* [Supplied entries]:

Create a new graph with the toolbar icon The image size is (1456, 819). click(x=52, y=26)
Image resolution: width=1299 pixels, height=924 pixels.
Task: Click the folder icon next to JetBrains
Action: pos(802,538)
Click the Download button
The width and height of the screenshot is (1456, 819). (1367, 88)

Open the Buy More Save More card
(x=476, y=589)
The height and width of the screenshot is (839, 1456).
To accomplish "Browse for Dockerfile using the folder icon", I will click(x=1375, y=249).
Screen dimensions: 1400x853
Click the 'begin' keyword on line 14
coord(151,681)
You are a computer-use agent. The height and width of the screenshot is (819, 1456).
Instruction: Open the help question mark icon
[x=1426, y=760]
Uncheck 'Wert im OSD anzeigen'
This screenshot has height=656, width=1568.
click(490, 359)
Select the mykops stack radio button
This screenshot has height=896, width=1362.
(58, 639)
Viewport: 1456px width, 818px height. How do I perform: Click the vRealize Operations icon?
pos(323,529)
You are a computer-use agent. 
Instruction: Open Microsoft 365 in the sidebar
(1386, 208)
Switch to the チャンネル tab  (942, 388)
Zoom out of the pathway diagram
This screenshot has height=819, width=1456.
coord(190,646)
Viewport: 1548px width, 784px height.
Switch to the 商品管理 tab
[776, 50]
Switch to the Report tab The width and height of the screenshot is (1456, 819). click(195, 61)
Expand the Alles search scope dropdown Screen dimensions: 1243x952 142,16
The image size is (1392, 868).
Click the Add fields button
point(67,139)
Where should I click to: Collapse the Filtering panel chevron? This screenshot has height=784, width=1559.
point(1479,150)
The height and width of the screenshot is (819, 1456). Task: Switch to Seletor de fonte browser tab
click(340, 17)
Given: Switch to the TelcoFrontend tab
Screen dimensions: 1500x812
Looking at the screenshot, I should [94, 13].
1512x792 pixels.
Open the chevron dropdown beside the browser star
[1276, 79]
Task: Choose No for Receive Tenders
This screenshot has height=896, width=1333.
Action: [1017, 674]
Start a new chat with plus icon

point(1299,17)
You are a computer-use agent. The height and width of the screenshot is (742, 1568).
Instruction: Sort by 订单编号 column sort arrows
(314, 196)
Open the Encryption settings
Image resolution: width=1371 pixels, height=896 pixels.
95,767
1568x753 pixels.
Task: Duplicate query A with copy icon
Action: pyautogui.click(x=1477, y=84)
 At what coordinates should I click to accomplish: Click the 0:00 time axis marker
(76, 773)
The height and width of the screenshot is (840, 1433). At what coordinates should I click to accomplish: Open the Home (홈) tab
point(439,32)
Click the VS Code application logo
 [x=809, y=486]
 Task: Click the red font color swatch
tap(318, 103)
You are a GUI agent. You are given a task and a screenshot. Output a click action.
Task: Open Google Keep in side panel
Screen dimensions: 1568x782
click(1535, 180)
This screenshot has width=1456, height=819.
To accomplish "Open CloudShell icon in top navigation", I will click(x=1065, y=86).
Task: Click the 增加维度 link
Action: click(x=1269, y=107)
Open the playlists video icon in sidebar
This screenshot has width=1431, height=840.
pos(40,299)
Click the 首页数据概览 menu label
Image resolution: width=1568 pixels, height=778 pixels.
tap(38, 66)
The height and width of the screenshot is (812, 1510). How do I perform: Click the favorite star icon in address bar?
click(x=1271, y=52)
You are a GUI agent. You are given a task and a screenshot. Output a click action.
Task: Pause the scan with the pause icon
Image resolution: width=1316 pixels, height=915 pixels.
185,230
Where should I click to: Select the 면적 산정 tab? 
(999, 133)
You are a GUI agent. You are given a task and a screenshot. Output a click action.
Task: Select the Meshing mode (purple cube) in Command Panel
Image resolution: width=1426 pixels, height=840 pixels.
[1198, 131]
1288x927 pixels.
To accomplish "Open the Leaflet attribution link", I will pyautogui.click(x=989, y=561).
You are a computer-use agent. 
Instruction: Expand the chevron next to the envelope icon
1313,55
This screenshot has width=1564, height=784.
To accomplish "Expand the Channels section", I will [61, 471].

* [What is being asked]:
What is needed is a verbatim copy of every line in the records above from the one containing "Switch to the 商品管理 tab" down to the one containing "Task: Open Google Keep in side panel", both included, and nothing more.

* [Written response]:
Switch to the 商品管理 tab
[776, 50]
Switch to the Report tab The width and height of the screenshot is (1456, 819). click(195, 61)
Expand the Alles search scope dropdown Screen dimensions: 1243x952 142,16
The image size is (1392, 868).
Click the Add fields button
point(67,139)
Where should I click to: Collapse the Filtering panel chevron? This screenshot has height=784, width=1559.
point(1479,150)
The height and width of the screenshot is (819, 1456). Task: Switch to Seletor de fonte browser tab
click(340, 17)
Given: Switch to the TelcoFrontend tab
Screen dimensions: 1500x812
Looking at the screenshot, I should [94, 13].
1512x792 pixels.
Open the chevron dropdown beside the browser star
[1276, 79]
Task: Choose No for Receive Tenders
This screenshot has height=896, width=1333.
Action: [1017, 674]
Start a new chat with plus icon

point(1299,17)
You are a computer-use agent. The height and width of the screenshot is (742, 1568).
Instruction: Sort by 订单编号 column sort arrows
(314, 196)
Open the Encryption settings
Image resolution: width=1371 pixels, height=896 pixels.
95,767
1568x753 pixels.
Task: Duplicate query A with copy icon
Action: pyautogui.click(x=1477, y=84)
 At what coordinates should I click to accomplish: Click the 0:00 time axis marker
(76, 773)
The height and width of the screenshot is (840, 1433). At what coordinates should I click to accomplish: Open the Home (홈) tab
point(439,32)
Click the VS Code application logo
 [x=809, y=486]
 Task: Click the red font color swatch
tap(318, 103)
You are a GUI agent. You are given a task and a screenshot. Output a click action.
Task: Open Google Keep in side panel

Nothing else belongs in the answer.